Text extract:
--*--

Much later, it is dusk, and I sit at the foot of the steps to the Museum of Art, at the edge of the magic fountain and waiting. The performance will start in three quarters of an hour or so. Looking back it was a good day, although I'm just a bit disappointed with the accommodation again, having landed in another supposedly dubious area, although I never have gone anywhere and not been warned about pickpockets. It happens relentlessly every time I go to a city anywhere, so perhaps it's not so bad an area after all? In any case, putting that aside, there is no window so it is certainly not a great room, only a hatchway into a chimney like square in the middle of the block. You can see light if you lean out, but you also get all the noise from adjacent rooms, floors, and building. It's weird, and the hatchway doesn't lock.

My primary reason for returning to Barcelona is about to be fulfilled: The Font Magica. It's a highly complicated set of dozens of moveable water jets and lights, that are controlled and orchestrated to go to music usually, which I'll explain tomorrow. There are far more people here this time than last, again illustrating the difference that visiting in high season can make, clouding the enjoyment more than a little. The black market re-sellers of beer and water are circling and people are gathering in masses all the way up the steps to the museum itself, and down the avenue known as The Cascades. It's rather overwhelming. Thankfully the walk around Montjuic and the quest for food was relaxing beforehand, and now it's time to relax and see what happens.

O.

Friday 29 August 2014

Book: 'A Tale Of Two Cities' by Charles Dickens (1859)

My history with the works of Dickens is not comprehensive, essentially composed of reading 'A Tale Of Two Cities' and 'David Copperfield' in their entireties and falling out of 'The Old Curiousity Shop' and 'The Pickwick Papers' at very early stages. The lack of large scale drama, or the personal natures of the stories somehow didn't appeal. Only 'A Tale of Two Cities' so far is a classic and a book I have and will reread. 'A Tale Of Two Cities' is special without being atypical, and streamlined in ways his other books weren't.

--*--

Items:

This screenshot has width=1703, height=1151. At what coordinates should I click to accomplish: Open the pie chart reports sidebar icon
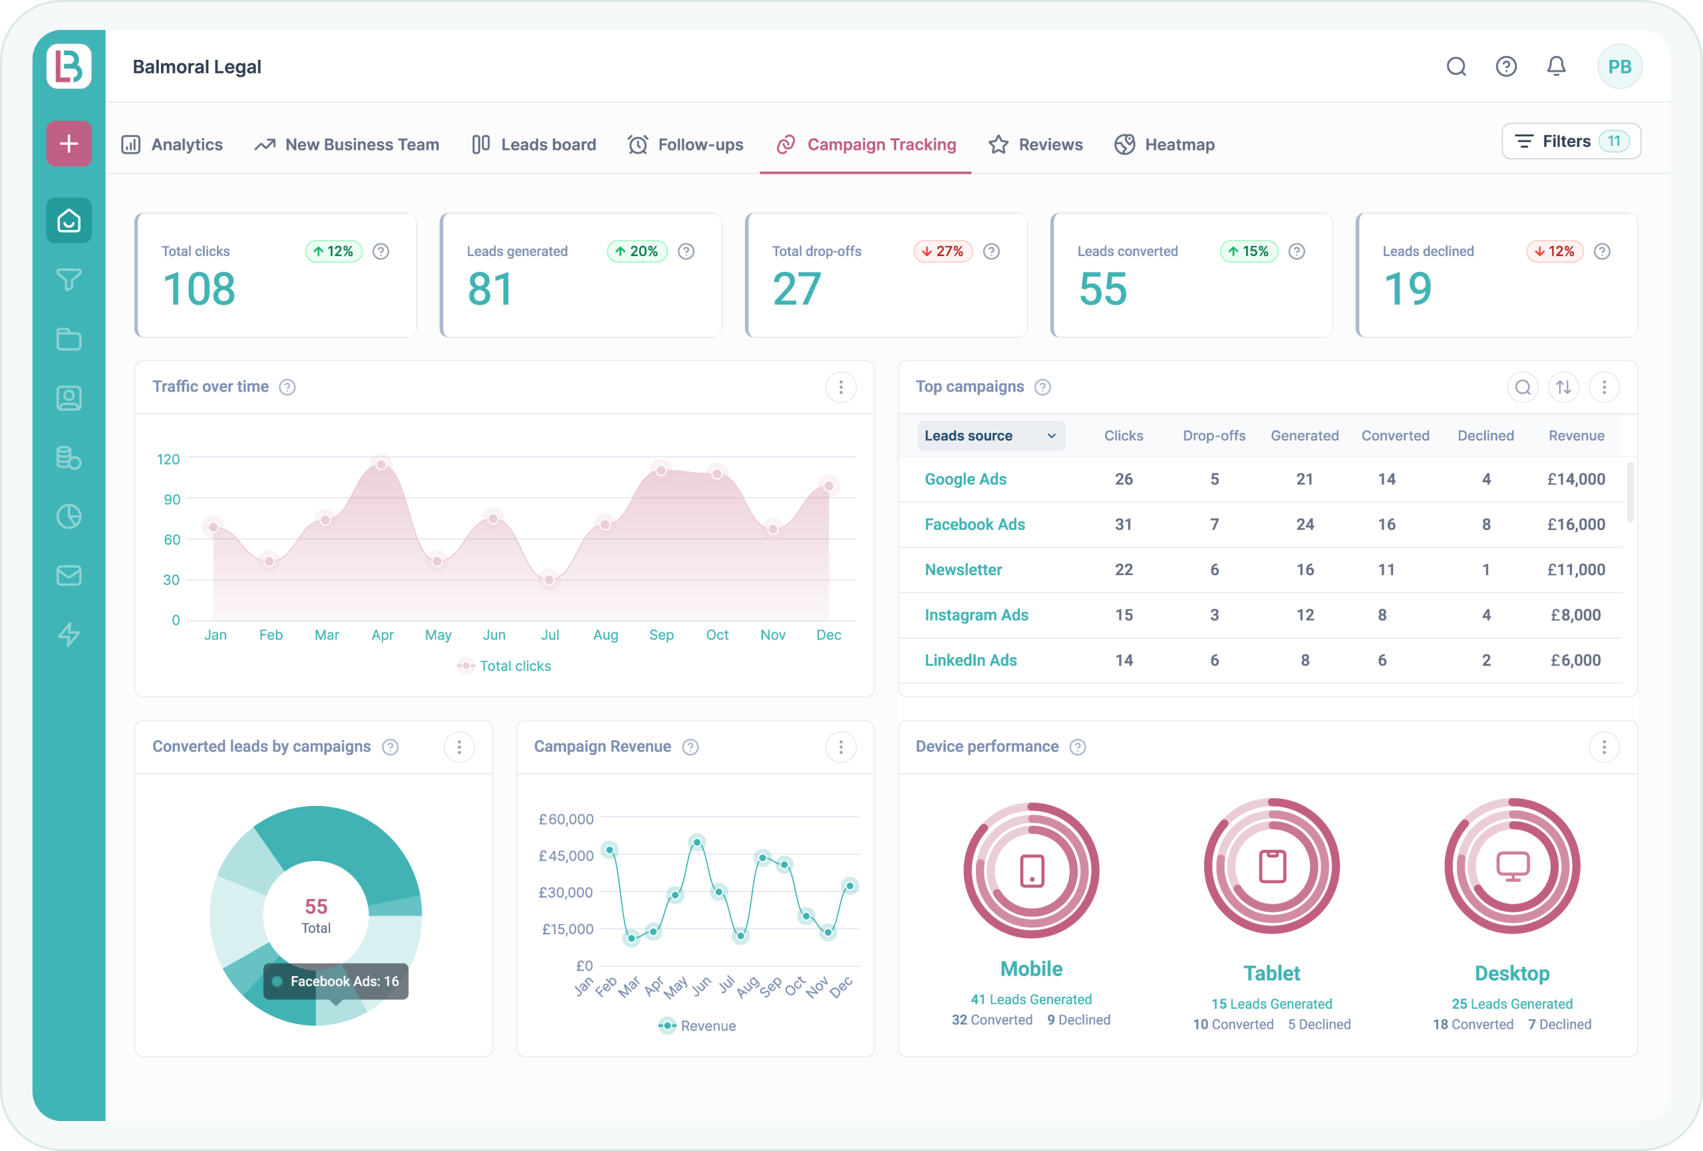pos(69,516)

--*--

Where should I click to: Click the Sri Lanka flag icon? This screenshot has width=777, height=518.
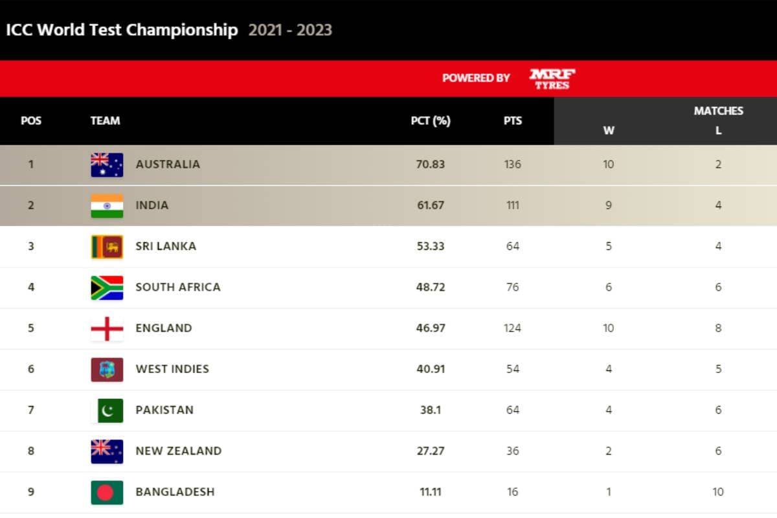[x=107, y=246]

--*--

Problem set:
A - Answer these questions about the Barcelona journal excerpt:
(i) What does the writer's room have in place of a window?
(ii) What is the writer's primary reason for returning to Barcelona?
(iii) Which two Dickens novels has the writer read in their entireties?
B - Pick up the Barcelona journal excerpt after its final sentence and carry on the writer's reflections on Dickens.
The data above has no connection to the Barcelona journal excerpt.

Outputs:
A -
(i) A hatchway into a chimney-like square in the middle of the block.
(ii) The Font Magica.
(iii) 'A Tale Of Two Cities' and 'David Copperfield'.

B -
So, it's a tale of two cities, those cities being London and Paris, both cities I have passed through very recently indeed. They look quite different now, London especially, and they form the backdrop for a novel I reread while on holiday. It's quite difficult to summarise, but an attempt must be made. We begin in the years immediately preceding the French revolution, where a victimized and imprisoned French doctor, driven beyond his wits, his rescued by his long absent daughter and a mutual friend, leading to a new life in London. Then we roll forward to the daughter falling for another French exile and marrying, a family, the revolution, and a valorous journey which puts the husband's life into certain doom at the Guillotine. Unlike a standard historical potboiler tragedy, the man is saved, and he is saved by one of the first anti-heroes in fiction and it is fascinating.

The two strands to the story of 'A Tale Of Two Cities' are the narrative around Dr Manette, his daughter Lucie and her husband Charles Darnay, and the story of Paris itself through the revolution. It's hard to know how much of it was planned carefully, but the lovingness of the family unit is directly contrasted (juxtaposed?) with the horrific barbarity of a city on fire with murder, vengeance and cruelty. If ever there was a demonstration of two wrongs not making a right, it was in the aftermath of the French revolution, a period so revolting in its causes and effects that the best parts of humanity itself were suspended.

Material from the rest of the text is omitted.